— PASSAGE —
__________________________________________________

Consumed

Niall Anderson reads the first novel by a cinematic master

Cronenberg1

When David Cronenberg released his larky virtual reality thriller eXistenZ in 1999, the critical praise it received doubled as a sigh of relief. Gory, ambiguously sexual, half-silly and half-smart, eXistenZ was the sort of film that had made Cronenberg’s name but which he no longer seemed inclined to make. Perhaps significantly, it was the first film since 1988’s Dead Ringers to have been scripted by Cronenberg from an original idea.

__________________________________________________

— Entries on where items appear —
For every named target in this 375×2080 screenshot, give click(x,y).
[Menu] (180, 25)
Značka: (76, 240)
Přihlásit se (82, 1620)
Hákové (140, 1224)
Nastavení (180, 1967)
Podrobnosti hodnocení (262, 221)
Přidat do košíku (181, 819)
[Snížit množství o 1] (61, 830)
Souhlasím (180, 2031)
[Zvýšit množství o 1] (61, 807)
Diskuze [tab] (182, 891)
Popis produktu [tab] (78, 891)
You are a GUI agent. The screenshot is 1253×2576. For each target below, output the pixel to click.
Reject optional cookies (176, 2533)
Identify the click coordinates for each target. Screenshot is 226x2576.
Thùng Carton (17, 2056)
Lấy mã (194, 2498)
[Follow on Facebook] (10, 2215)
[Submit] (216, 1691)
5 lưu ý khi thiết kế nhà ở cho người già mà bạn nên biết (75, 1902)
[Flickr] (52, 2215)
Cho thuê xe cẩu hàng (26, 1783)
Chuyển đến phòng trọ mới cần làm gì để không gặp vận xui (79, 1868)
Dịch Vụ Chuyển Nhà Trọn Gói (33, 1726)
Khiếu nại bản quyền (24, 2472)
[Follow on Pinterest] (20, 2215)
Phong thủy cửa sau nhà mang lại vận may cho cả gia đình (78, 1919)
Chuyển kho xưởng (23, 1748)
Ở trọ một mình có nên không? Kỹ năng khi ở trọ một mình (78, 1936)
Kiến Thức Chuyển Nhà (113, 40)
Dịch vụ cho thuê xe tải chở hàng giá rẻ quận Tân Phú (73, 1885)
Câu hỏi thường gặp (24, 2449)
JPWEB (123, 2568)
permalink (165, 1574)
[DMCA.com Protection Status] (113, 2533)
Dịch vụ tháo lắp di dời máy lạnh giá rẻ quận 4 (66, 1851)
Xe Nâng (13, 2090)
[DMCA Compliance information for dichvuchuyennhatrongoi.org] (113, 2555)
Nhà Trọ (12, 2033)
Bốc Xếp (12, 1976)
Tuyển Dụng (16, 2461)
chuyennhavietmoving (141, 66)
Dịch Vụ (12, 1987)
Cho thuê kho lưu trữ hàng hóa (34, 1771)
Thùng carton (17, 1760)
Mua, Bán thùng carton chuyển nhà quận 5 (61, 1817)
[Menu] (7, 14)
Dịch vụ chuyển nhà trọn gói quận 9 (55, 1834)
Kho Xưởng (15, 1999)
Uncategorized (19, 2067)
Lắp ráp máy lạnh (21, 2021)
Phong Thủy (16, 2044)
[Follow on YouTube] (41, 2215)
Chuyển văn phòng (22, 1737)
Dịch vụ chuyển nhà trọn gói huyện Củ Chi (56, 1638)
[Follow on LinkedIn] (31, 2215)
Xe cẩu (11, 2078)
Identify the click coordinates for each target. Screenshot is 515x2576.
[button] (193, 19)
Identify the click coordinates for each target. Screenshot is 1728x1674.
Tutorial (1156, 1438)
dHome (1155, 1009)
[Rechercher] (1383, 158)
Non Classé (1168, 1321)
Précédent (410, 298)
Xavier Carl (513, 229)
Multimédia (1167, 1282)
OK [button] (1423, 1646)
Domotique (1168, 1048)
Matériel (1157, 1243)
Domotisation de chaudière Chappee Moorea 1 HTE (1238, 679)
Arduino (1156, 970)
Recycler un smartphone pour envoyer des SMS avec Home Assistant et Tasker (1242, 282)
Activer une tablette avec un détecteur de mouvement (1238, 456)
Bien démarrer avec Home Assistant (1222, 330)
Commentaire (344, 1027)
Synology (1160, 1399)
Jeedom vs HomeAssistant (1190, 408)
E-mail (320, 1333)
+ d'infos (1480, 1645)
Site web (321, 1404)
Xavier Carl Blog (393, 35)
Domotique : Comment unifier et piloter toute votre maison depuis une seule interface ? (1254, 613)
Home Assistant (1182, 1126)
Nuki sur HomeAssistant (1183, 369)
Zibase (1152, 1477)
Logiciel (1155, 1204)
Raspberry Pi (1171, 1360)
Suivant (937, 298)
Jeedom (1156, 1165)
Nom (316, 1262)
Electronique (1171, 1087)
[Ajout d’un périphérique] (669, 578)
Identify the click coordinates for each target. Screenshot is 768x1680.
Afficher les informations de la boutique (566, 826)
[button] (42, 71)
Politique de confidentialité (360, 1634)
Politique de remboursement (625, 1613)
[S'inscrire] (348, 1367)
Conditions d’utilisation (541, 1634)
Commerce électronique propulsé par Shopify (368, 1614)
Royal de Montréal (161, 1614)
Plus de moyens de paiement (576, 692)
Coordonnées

__________________________________________________

— JOBS —
(1) According to the review of Cronenberg's first novel, what was the first film since Dead Ringers that Cronenberg scripted from an original idea?
(2) Write the next part of the review of Cronenberg's first novel, picking up right after its last sentence.
The records have nothing to do with what comes next.

— TASK ANSWERS —
(1) eXistenZ

(2)
Fifteen years on, eXistenZ remains Cronenberg’s last original script. Indeed, with the exception of Eastern Promises (written for the screen by Steven Knight), it is his only film in twenty-five years not to have been adapted from another medium. Some of these adaptations have been better than fine – his take on Patrick McGrath’s gothic chamber-piece Spider is, in particular, a little-seen gem – but the question of what’s happened to Cronenberg’s own stories has been growing in weight. This is, after all, a man who managed to turn his divorce into a fable wherein faithless women are mashed to death by genderless dwarf-children (1979’s The Brood). Even eXistenZ is a metaphoric response to the fatwa on Salman Rushdie. You’d think that an imagination that fertile and that off-kilter would have a few unused stories floating around. So where have they been?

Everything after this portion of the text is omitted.